• _TASK TO CARRY OUT_: Below are some records. Write out exactly their lines from the one with "Task: Click the info" through the one with "Where should I", and leave the pictures behind.

• _THE RECORDS_:
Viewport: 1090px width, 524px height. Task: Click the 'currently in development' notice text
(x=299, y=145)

---

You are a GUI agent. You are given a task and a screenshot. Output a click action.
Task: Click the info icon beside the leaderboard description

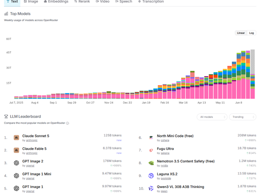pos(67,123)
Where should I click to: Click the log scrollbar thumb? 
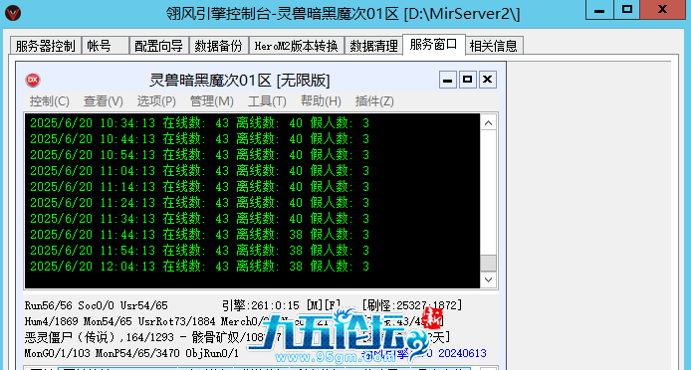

---

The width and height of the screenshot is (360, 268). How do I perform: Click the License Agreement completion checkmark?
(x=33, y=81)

• _ANSWER BELOW_:
Task: Click the info icon beside the leaderboard description

pos(67,123)
Where should I click to: Click the log scrollbar thumb? 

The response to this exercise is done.